Olivier Grunewald hizo su primera incursión en el universo volcánico en 1997, cuando viajó a Italia para fotografiar el Etna y el Estrómboli. Tras estudiar fotografía comercial en París, en 1986 apostó por un cambio y durante años viajó para colgarse por acantilados de todo el planeta con el objetivo de fotografiar, desde el otro extremo de la cuerda, el descenso de escaladores de alto nivel.
Más tarde compró una cámara de gran formato y se dedicó a captar la esencia del paisaje del Oeste norteamericano. Allí, en comunión con esos horizontes, descubrió que la fotografía era la excusa perfecta para sumergirse en la Tierra más primigenia.
«En esos parajes me siento en armonía. Son una fuente de inspiración», dice Grunewald, quien participa en el proyecto Wild Wonders of Europe con sus imágenes de volcanes del Viejo Continente.

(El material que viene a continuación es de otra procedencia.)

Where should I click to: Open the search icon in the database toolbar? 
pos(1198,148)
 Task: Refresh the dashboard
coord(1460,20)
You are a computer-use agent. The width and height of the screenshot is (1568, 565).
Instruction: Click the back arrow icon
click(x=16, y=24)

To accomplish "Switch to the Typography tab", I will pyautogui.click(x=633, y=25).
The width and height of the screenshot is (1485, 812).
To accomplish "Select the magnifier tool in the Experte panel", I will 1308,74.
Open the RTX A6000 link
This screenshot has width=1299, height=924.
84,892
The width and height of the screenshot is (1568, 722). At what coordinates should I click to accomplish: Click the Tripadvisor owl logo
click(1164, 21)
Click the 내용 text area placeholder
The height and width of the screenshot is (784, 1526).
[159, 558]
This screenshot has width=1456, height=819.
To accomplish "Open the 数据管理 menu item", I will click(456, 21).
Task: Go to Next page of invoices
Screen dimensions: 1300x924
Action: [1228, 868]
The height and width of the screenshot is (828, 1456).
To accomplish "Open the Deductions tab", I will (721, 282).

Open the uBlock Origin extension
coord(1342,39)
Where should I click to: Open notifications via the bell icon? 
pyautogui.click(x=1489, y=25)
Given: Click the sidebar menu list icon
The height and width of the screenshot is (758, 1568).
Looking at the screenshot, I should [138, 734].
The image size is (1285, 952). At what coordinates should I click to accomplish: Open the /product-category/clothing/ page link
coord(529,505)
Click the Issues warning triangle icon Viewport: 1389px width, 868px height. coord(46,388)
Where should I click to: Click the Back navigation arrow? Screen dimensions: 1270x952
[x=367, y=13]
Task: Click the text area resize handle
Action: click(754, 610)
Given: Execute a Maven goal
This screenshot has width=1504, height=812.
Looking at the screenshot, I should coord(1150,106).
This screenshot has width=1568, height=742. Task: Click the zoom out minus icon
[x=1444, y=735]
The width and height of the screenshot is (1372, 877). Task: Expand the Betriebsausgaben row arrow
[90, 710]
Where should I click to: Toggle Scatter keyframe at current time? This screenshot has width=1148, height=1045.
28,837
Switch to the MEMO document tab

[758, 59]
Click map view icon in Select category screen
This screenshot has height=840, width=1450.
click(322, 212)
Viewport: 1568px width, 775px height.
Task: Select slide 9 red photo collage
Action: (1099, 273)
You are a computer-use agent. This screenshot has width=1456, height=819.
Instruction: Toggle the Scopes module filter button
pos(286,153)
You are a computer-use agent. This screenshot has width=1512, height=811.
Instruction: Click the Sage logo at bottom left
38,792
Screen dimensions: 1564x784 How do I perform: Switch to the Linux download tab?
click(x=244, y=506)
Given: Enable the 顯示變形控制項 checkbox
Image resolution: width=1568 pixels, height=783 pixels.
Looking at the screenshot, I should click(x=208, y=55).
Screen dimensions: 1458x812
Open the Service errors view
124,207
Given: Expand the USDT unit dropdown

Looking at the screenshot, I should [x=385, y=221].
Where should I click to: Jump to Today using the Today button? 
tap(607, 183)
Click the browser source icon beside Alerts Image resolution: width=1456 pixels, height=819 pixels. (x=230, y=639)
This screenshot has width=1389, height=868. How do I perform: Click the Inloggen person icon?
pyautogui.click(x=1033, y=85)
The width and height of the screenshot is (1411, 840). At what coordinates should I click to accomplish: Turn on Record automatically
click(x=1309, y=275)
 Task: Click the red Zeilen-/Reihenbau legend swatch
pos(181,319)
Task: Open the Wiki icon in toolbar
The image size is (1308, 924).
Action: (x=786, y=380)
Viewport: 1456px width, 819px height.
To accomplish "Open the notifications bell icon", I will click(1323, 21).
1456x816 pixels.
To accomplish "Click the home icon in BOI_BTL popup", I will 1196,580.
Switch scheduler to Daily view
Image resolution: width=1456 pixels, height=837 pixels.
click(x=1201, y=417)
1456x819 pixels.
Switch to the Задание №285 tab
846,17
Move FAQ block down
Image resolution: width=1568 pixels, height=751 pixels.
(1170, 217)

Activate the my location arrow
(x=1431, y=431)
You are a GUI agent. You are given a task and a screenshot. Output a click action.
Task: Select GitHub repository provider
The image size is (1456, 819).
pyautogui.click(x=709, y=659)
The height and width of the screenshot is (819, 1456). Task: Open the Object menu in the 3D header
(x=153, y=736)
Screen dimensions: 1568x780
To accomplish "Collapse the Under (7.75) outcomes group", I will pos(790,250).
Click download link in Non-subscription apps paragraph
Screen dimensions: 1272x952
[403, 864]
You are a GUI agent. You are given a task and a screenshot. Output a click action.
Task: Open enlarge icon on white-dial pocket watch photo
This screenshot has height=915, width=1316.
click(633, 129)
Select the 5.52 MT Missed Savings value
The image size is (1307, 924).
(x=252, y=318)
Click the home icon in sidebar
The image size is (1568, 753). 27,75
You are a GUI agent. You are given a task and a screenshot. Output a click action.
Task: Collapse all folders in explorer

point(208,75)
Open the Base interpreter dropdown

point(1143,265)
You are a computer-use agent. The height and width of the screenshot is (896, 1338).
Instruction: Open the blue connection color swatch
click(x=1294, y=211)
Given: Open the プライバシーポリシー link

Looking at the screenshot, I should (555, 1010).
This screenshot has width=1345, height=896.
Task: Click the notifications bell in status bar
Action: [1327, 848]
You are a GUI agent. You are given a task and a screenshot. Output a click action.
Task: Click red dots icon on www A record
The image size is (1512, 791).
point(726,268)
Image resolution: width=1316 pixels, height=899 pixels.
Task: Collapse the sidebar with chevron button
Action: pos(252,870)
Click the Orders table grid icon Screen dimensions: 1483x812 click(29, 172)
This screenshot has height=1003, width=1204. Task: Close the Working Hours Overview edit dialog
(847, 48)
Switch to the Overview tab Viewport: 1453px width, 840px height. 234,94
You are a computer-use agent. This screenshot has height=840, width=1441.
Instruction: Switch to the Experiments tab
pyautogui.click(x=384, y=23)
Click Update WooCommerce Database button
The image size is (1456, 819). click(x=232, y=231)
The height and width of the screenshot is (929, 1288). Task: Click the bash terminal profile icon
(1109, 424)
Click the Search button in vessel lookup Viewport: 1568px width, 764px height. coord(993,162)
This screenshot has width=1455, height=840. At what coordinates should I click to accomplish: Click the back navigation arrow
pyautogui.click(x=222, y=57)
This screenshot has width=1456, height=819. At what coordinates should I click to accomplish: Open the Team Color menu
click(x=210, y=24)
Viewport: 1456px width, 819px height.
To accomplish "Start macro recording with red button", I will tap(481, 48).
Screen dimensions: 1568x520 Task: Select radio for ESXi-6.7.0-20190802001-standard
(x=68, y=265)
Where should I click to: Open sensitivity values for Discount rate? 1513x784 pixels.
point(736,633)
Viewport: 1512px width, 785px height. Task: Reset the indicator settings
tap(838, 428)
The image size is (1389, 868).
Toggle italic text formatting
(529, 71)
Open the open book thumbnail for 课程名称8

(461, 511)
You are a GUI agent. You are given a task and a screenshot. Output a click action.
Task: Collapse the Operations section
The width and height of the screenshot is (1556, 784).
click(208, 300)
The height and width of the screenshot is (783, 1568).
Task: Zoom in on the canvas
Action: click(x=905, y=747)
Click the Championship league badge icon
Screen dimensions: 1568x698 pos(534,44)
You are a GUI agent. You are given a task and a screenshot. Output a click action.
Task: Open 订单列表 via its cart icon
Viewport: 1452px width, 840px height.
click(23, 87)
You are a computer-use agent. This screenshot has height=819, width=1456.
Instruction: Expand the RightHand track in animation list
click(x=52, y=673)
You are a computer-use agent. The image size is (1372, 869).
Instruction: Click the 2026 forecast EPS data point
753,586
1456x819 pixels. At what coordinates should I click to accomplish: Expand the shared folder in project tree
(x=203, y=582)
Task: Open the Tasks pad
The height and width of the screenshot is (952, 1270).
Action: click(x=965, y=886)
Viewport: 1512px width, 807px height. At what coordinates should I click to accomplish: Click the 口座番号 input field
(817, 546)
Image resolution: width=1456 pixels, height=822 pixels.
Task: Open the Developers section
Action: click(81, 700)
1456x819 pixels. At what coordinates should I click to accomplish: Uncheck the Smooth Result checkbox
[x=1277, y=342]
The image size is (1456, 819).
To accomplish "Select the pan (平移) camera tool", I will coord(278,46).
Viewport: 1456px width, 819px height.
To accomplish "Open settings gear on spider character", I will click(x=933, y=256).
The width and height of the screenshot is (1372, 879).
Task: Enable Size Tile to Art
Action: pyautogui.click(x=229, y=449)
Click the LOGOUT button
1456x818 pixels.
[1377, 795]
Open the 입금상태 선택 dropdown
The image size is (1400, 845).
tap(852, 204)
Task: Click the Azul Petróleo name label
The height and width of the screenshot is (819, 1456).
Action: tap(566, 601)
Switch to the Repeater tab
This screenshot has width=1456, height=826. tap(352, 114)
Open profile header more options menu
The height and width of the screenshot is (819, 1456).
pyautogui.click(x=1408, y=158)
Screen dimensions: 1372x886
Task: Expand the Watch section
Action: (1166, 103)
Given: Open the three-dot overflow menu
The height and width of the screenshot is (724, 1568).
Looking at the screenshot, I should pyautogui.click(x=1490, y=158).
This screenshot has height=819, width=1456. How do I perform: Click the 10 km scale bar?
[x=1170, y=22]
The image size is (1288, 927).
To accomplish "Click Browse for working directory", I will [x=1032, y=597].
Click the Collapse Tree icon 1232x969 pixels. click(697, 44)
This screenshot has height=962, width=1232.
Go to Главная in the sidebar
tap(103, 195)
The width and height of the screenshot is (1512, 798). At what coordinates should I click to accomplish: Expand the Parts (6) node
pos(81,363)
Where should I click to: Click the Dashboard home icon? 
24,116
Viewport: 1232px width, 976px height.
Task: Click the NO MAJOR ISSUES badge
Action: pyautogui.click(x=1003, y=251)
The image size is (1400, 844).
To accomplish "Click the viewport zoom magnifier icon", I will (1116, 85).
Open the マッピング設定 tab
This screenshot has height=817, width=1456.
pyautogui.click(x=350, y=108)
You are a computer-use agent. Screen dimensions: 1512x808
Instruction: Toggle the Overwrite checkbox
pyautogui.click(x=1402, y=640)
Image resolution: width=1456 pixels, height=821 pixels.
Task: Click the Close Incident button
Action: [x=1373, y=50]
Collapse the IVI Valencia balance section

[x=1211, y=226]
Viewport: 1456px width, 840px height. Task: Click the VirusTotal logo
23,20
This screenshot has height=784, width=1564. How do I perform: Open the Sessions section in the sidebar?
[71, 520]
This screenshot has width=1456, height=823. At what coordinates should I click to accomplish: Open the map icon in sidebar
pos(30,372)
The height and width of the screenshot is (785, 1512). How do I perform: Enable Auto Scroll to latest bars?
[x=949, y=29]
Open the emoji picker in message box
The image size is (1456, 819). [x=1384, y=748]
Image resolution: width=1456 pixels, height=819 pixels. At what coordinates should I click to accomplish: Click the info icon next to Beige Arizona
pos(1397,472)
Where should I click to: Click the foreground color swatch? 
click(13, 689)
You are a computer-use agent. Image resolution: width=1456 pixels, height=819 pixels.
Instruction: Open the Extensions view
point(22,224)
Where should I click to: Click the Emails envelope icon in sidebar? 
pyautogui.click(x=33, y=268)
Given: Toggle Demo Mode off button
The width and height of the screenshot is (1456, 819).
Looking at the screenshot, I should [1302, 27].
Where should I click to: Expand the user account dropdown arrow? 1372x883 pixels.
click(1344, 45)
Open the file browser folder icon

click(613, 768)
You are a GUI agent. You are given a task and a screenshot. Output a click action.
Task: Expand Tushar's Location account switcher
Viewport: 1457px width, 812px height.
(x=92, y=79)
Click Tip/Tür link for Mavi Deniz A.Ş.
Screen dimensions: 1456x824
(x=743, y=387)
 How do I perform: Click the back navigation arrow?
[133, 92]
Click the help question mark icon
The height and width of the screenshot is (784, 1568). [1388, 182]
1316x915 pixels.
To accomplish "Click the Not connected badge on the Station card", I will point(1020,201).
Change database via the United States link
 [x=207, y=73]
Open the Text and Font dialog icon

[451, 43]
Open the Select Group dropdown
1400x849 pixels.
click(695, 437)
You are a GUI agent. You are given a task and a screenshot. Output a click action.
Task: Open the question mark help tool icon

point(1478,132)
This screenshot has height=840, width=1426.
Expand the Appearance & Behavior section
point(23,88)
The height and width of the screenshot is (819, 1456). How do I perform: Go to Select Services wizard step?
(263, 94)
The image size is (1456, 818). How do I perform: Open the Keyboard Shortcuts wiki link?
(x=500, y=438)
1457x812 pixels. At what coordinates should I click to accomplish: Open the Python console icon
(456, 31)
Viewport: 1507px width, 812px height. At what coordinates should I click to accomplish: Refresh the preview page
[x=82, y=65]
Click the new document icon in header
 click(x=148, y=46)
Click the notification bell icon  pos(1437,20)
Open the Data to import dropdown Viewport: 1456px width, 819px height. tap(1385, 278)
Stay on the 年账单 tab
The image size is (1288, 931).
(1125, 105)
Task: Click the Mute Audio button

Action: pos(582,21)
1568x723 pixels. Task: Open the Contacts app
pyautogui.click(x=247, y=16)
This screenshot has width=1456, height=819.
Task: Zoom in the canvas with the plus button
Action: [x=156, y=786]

«Me fascinan los volcanes activos porque me recuerdan siempre que existen fuerzas en la naturaleza que los humanos no podemos controlar.» Y trabajar en ellos no es fácil. «El calor es la limitación principal. Voy con varias capas de ropa que me aíslan de las altísimas temperaturas y uso una máscara para protegerme de los gases tóxicos.
En alguna ocasión he utilizado un traje especial para poder acercarme al máximo, pero pesa mucho y es muy incómodo.» Es esencial mantenerse a favor del viento. Si sopla en contra, es imposible hacer una sola foto y el calor resulta insoportable. «Siempre llevo la cámara protegida entre la ropa, pero así y todo, a menudo los gases ácidos dañan alguna lente. Son gajes del oficio.»
Con una treintena de experiencias volcánicas a cuestas, Grunewald es hoy uno de los fotógrafos más prestigiosos en su especialidad. Su obra, galardonada cuatro veces en el certamen World Press Photo, se ha publicado en los medios internacionales más reconocidos.
Ahora, junto al operador de cámara Régis Etienne, ha realizado su primer documental, en el que muestra la cara más desconocida del Kawah Ijen.